■ **Task instructions**
Extract the passage of the two-phase flow paper summary from "Simulating two-phase flows with thermodynamically" to "against experimental data.", copying it word for word.

■ **Provided text**
* * *

Simulating two-phase flows with thermodynamically consistent energy stable Cahn-Hilliard Navier-Stokes equations on parallel adaptive octree based meshes
Makrand A Khanwale, Alec D. Lofquist, Hari Sundar, James A., Rossmanith, Baskar Ganapathysubramanian

TL;DR
This paper presents a thermodynamically consistent, energy-stable numerical method for simulating two-phase flows with deforming interfaces, utilizing adaptive octree meshes and validated through extensive numerical experiments.
Contribution
It introduces an energy-stable Crank-Nicolson scheme for Cahn-Hilliard Navier-Stokes equations with a parallel adaptive mesh implementation and provides rigorous stability proofs.
Findings
The scheme is unconditionally energy-stable and convergent.
Numerical experiments validate the method against experimental data.
The approach scales efficiently on parallel computing architectures.

* * *

■ **Entries provided**
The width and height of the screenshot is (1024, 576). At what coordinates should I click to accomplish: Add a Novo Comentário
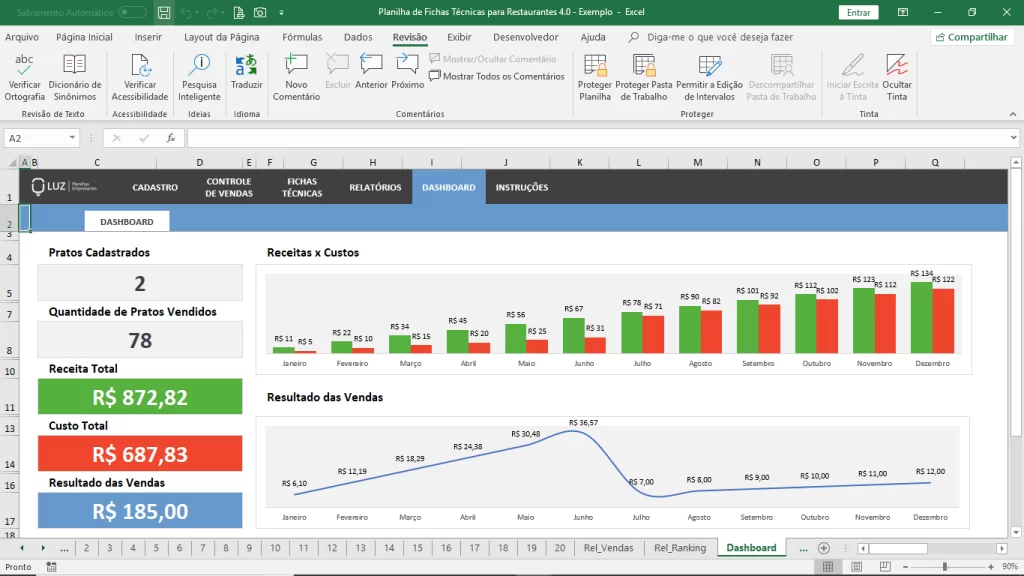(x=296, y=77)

* * *

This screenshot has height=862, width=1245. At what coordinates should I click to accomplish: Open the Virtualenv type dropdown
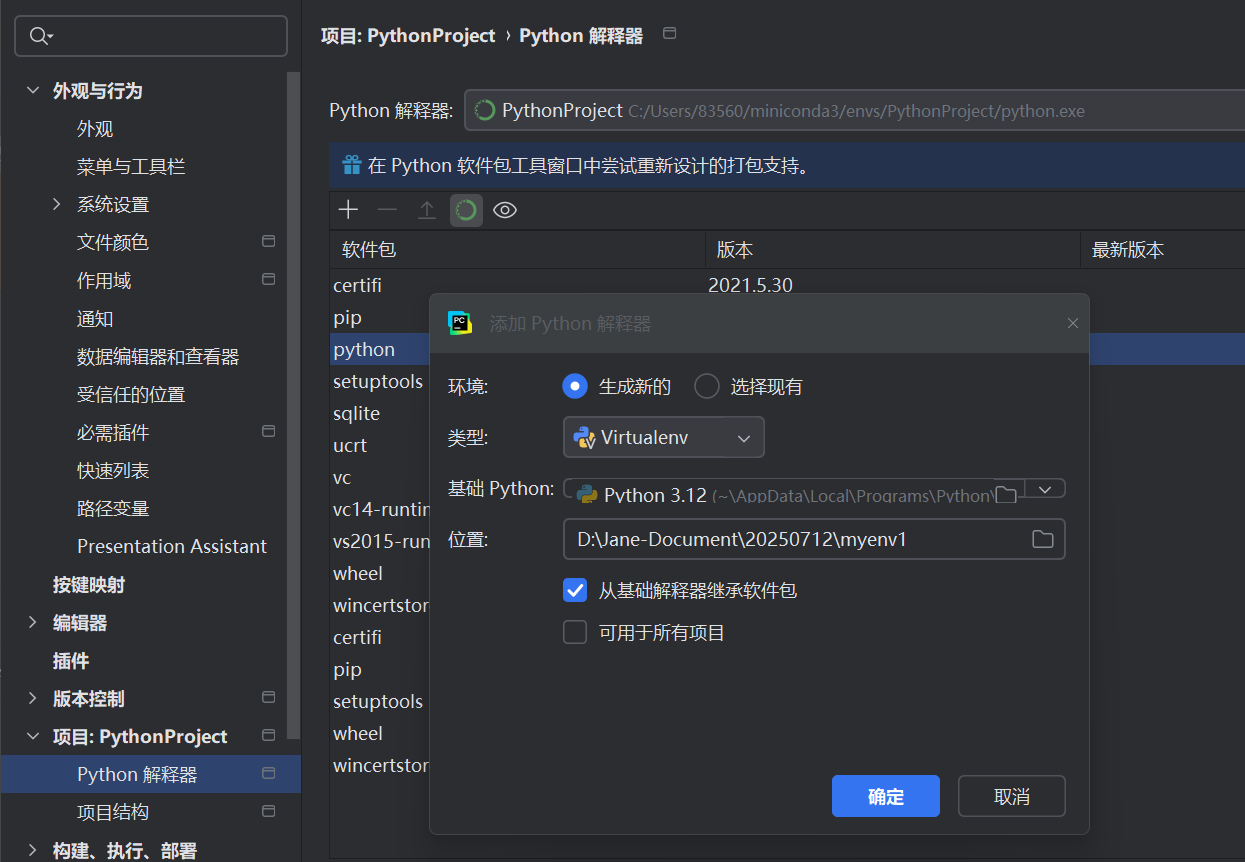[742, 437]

* * *

■ **Result of this exercise**
Simulating two-phase flows with thermodynamically consistent energy stable Cahn-Hilliard Navier-Stokes equations on parallel adaptive octree based meshes
Makrand A Khanwale, Alec D. Lofquist, Hari Sundar, James A., Rossmanith, Baskar Ganapathysubramanian

TL;DR
This paper presents a thermodynamically consistent, energy-stable numerical method for simulating two-phase flows with deforming interfaces, utilizing adaptive octree meshes and validated through extensive numerical experiments.
Contribution
It introduces an energy-stable Crank-Nicolson scheme for Cahn-Hilliard Navier-Stokes equations with a parallel adaptive mesh implementation and provides rigorous stability proofs.
Findings
The scheme is unconditionally energy-stable and convergent.
Numerical experiments validate the method against experimental data.